Metapos.id, Jakarta — Partai Gerindra menanggapi pidato Ketua Umum Partai Demokrat Agus Harimurti Yudhoyono (AHY) yang turut menyinggung persoalan pemilu saat perayaan HUT ke-25 Demokrat, Sabtu (5/9).
Juru Bicara Partai Gerindra Sugiat Santoso mengingatkan bahwa pelaksanaan Pemilu 2029 masih beberapa tahun lagi. Menurutnya, perhatian para elite politik saat ini sebaiknya diarahkan pada tanggung jawab pemerintahan yang sedang dijalankan.
Hal tersebut dinilai penting karena Partai Demokrat dan AHY masih menjadi bagian dari pemerintahan Presiden Prabowo Subianto.
“Saya berharap setiap kita fokus saja menuntaskan kerja-kerja kita yang diamanahkan kepada kita, baik di legislatif maupun di eksekutif. Kalau terkait dengan pemilu kan masih lama kan,” kata Sugiat, dikutip dari berbagai sumber, Selasa (8/9/26).
“Nah, apalagi kan Demokrat, Mas AHY adalah bagian dari pemerintahan,” imbuhnya.
Sugiat mengatakan pemerintah membutuhkan kerja sama dari berbagai pihak untuk menangani persoalan yang masih dihadapi masyarakat. Ia berharap seluruh unsur pemerintahan dapat memberikan perhatian terhadap kebutuhan rakyat.
Ia juga menyebut Partai Gerindra belum menjadikan Pemilu 2029 sebagai pembahasan utama. Menurut Sugiat, Presiden Prabowo selama ini lebih menaruh perhatian pada pelaksanaan program dan penyelesaian berbagai persoalan pemerintahan.
Bagi Sugiat, kinerja partai dalam menyelesaikan persoalan masyarakat justru dapat menjadi modal politik menjelang pemilu. Ia menilai capaian nyata di tengah masyarakat akan berdampak terhadap tingkat dukungan elektoral.
“Saya yakin dan percaya partai mana pun yang berhasil katakanlah menuntaskan persoalan-persoalan rakyat, nanti secara otomatis elektoralnya pasti meningkat itu nggak usah khawatir terhadap itu,” katanya.

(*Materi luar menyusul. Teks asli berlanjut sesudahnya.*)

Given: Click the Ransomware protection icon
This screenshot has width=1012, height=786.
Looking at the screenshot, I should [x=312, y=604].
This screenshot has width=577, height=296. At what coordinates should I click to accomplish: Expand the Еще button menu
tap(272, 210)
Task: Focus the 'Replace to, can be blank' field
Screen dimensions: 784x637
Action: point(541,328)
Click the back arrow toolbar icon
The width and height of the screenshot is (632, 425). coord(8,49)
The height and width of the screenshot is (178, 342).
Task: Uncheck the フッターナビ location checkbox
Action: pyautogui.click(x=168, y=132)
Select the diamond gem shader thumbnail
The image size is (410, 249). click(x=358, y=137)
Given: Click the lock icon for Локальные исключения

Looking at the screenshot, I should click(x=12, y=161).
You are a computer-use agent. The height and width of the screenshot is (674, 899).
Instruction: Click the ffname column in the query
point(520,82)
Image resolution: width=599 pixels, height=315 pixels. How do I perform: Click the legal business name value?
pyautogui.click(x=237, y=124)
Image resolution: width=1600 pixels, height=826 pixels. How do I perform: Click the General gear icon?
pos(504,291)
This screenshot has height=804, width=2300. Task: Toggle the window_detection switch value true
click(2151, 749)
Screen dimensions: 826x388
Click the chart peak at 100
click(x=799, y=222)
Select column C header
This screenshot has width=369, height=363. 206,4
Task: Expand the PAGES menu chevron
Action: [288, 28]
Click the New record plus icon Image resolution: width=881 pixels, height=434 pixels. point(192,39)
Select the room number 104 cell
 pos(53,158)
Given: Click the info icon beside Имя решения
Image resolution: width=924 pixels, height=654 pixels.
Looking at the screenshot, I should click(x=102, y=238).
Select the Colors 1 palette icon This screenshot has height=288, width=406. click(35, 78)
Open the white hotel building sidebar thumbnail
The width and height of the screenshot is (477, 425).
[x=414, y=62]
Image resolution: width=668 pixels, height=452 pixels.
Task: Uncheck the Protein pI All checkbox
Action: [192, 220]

Sementara itu, AHY sebelumnya menyampaikan pandangannya mengenai pemilu dalam pidato peringatan HUT ke-25 Partai Demokrat. Ia mengingatkan seluruh kader yang berada di pemerintahan, lembaga legislatif, maupun pemerintahan daerah agar tetap memperhatikan kondisi masyarakat.
Dalam pidatonya, AHY turut menyoroti pentingnya menjaga sikap profesional dan netral menjelang penyelenggaraan pemilu. Ia menegaskan bahwa seluruh unsur aparatur negara harus menjalankan tugas tanpa berpihak kepada kepentingan politik tertentu.
Menurut AHY, TNI, Polri, intelijen, aparat penegak hukum, ASN, serta aparatur negara lainnya harus berada di atas kepentingan kelompok dan tidak terlibat dalam praktik politik praktis.
“Kita patut belajar dari 10 tahun pemerintahan Presiden Susilo Bambang Yudhoyono, termasuk ketika pergantian kekuasaan berlangsung damai dan demokratis setelah dua periode. Kekuasaan bukan milik seseorang untuk selamanya. Kekuasaan adalah amanah rakyat yang memiliki batas waktu,” katanya.
Golkar Melihat Sinyal AHY Siap Bertarung di Pilpres
Pernyataan AHY juga mendapat tanggapan dari Wakil Ketua Umum Partai Golkar Ahmad Doli Kurnia. Ia membaca adanya kemungkinan AHY untuk maju sebagai salah satu kandidat pada pemilihan presiden mendatang.
Doli menilai indikasi tersebut terlihat dari cara AHY menyampaikan pidatonya. Selain substansi pernyataan, ia juga memperhatikan gestur serta posisi politik yang ditunjukkan Ketua Umum Partai Demokrat tersebut.
“Namun, dilihat dari nuansa penyampaian, gestur, dan standing position-nya, AHY seperti memberi signal kuat bahwa beliau siap menjadi salah seorang contender dalam Pilpres mendatang,” kata Doli saat dihubungi, Senin (7/9).